March 13, 2007

Letter about General Pace's Comments

Most of my writing lately seems to be in the form of letters to the editor, so I thought would post some of them. Here's a letter I wrote to the White House concerning Gen. Pace's comment that discrimination against gays in the military was justified because homosexuality is, according to him, "immoral."

In the same way that in the early 20th Century, President Wilson announced that soldiers in WWI were "bringing freedom and democracy" to Europe, while at home women were denied the right the vote, President Bush is claiming that the U.S. is "bringing freedom and democracy" to Iraq, while our armed forces continue a discriminatory policy against gays and lesbians in the service. Our national hypocrisy on this issue cannot stand, and the attitude of General Pace is ignorant and bigoted. No person has the ability to choose their sexual orientation, so morality has nothing to do with it. In an era when people willing to serve are in short supply, we can ill afford to exclude brave men and women on the basis of an irrelevant characteristic. Sexual orientation has no more effect on morale than did race during WWII, and its continuation as a basis for discrimination is equally wrong--morally wrong.
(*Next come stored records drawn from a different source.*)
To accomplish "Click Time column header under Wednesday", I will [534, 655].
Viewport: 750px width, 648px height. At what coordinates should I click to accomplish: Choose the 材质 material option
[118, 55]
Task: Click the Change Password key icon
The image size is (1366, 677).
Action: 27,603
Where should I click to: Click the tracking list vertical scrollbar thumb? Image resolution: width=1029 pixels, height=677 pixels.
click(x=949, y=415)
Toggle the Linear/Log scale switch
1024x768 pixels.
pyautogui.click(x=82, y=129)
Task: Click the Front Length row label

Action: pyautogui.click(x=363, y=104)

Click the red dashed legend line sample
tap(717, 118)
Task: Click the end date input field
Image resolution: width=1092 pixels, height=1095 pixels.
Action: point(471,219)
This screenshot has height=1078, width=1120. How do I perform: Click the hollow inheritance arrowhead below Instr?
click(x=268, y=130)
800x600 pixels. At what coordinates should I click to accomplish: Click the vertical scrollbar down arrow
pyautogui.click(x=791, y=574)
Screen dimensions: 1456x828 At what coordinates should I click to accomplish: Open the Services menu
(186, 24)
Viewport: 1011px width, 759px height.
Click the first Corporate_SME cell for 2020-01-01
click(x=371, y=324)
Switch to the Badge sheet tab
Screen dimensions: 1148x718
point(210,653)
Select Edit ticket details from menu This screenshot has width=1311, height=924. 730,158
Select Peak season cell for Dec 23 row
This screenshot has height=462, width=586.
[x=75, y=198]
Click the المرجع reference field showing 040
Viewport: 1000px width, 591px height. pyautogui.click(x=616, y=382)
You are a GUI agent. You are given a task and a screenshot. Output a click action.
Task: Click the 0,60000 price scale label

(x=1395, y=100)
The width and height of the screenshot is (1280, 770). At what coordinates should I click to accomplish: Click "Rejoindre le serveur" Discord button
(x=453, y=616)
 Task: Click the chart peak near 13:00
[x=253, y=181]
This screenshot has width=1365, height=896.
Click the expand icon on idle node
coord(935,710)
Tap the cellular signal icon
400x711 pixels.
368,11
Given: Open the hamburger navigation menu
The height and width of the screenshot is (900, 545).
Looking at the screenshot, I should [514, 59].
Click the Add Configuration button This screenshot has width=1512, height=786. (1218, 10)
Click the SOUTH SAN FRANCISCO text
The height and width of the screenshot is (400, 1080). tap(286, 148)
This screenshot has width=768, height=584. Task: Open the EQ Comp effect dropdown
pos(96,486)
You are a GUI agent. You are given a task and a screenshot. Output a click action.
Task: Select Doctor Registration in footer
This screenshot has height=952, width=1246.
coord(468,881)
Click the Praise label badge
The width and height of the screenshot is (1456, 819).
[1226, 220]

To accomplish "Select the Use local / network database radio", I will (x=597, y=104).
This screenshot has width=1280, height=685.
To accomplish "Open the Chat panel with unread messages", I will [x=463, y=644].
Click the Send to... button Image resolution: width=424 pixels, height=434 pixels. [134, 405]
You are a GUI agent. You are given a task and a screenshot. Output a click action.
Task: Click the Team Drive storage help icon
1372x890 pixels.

I am heterosexual, and I am not a member of the military, so I do not have a personal agenda, but I feel very strongly that lack of leadership on this issue will be looked back on with contempt by future generations. If "all men are created equal," then we must treat them that way, and not create an underclass based on biologically-determined characteristics. Neither gender nor race nor sexual orientation should keep any American from the pursuit of happiness.